Aim of the exercise
Return each line exactly, from the one that has "This screenshot has width=1280, height=768." through the end of the entries, both ends included. Pictures do not belong.

Supplied records
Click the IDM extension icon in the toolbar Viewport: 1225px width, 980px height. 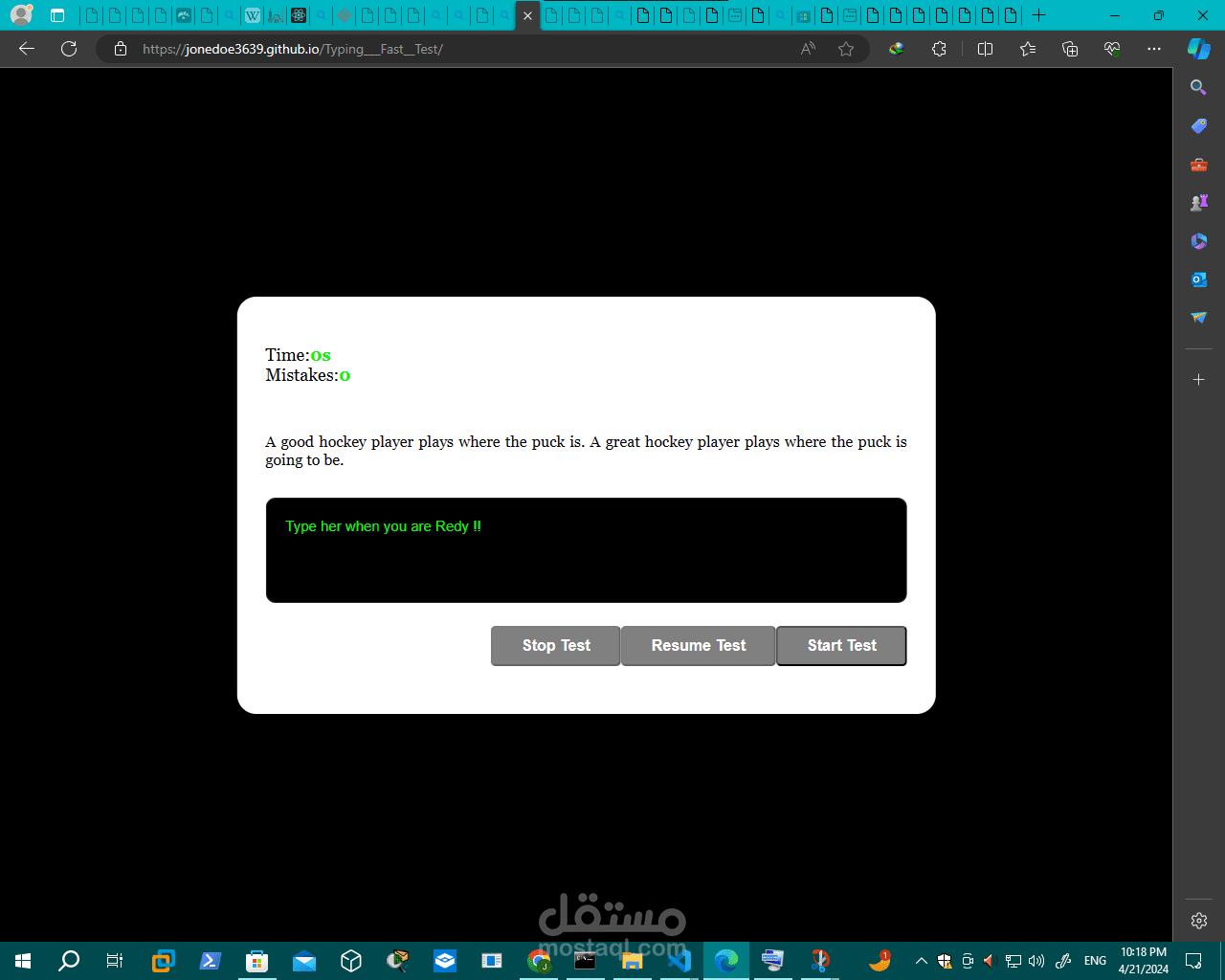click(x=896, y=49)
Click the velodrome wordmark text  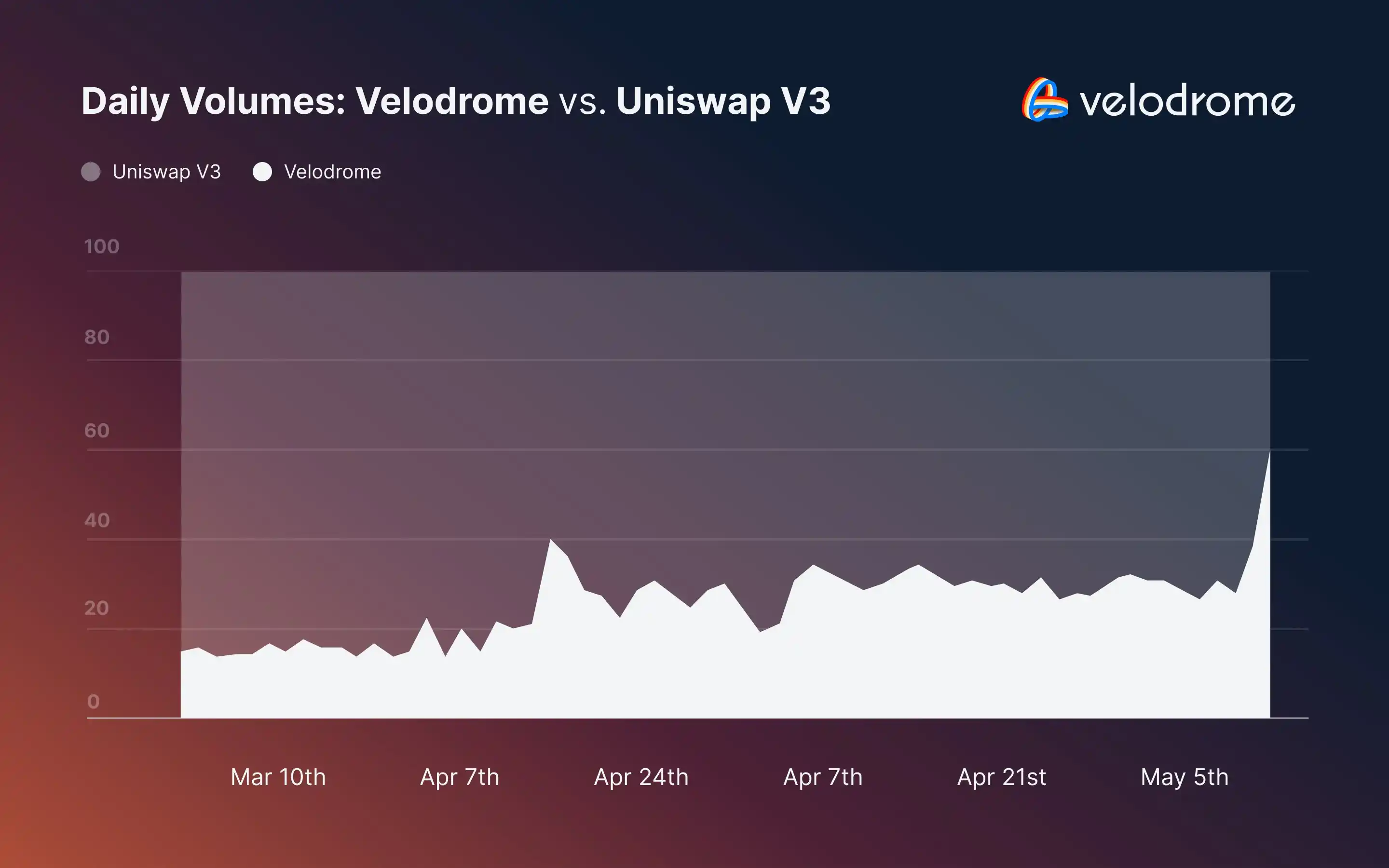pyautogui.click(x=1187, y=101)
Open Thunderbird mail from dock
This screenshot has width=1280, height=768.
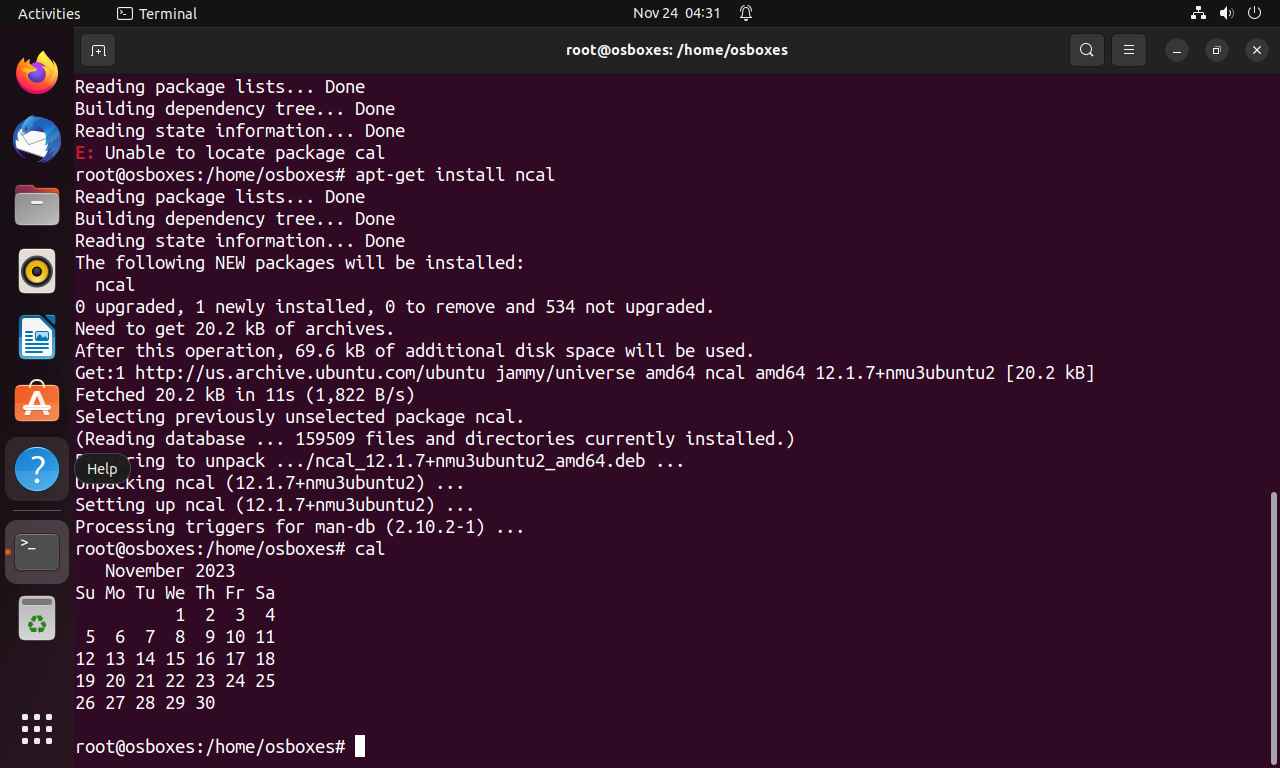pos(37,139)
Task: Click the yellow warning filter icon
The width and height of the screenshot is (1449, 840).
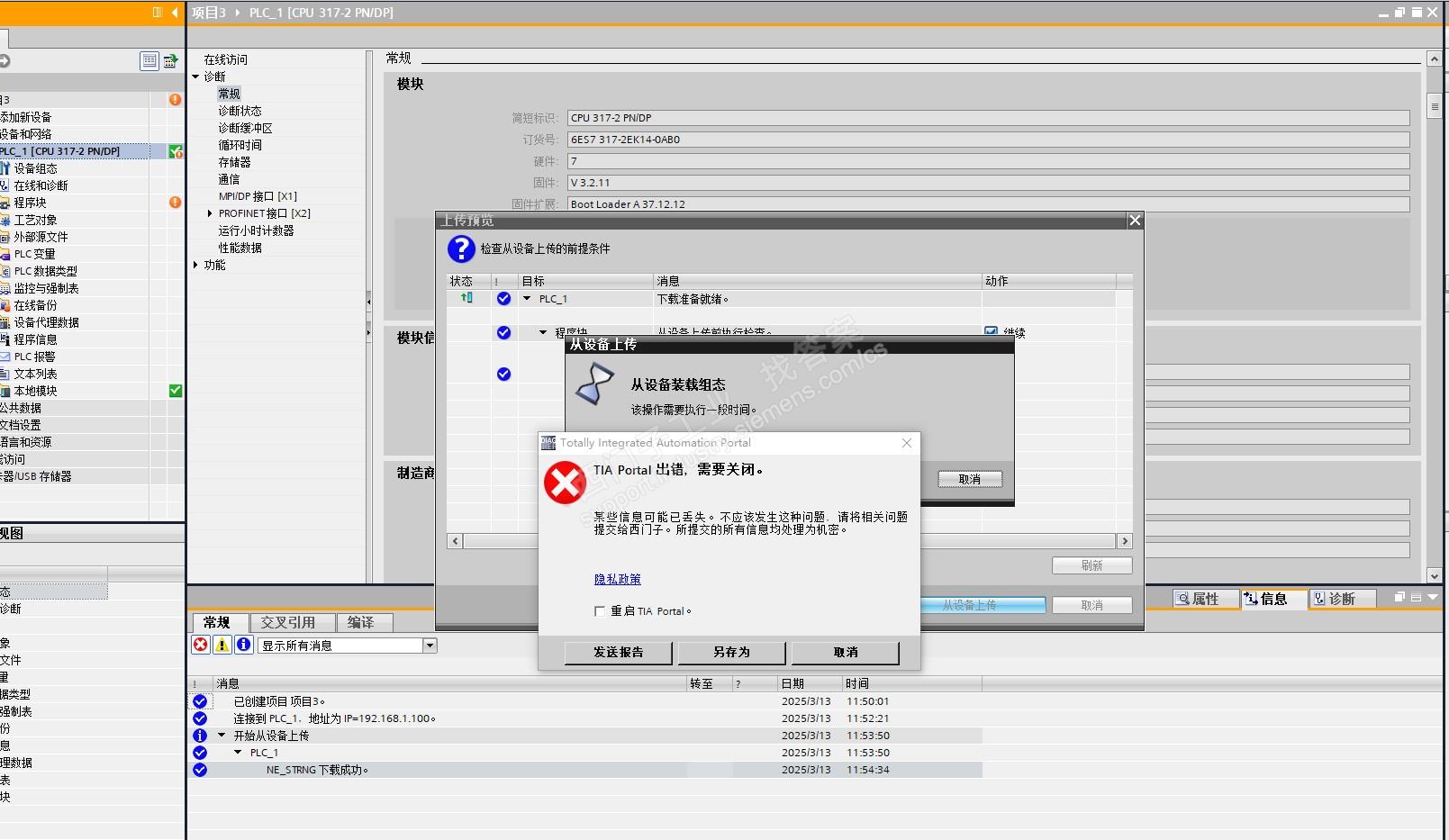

Solution below
This screenshot has width=1280, height=768.
pos(37,139)
Task: Click the yellow warning filter icon
The width and height of the screenshot is (1449, 840).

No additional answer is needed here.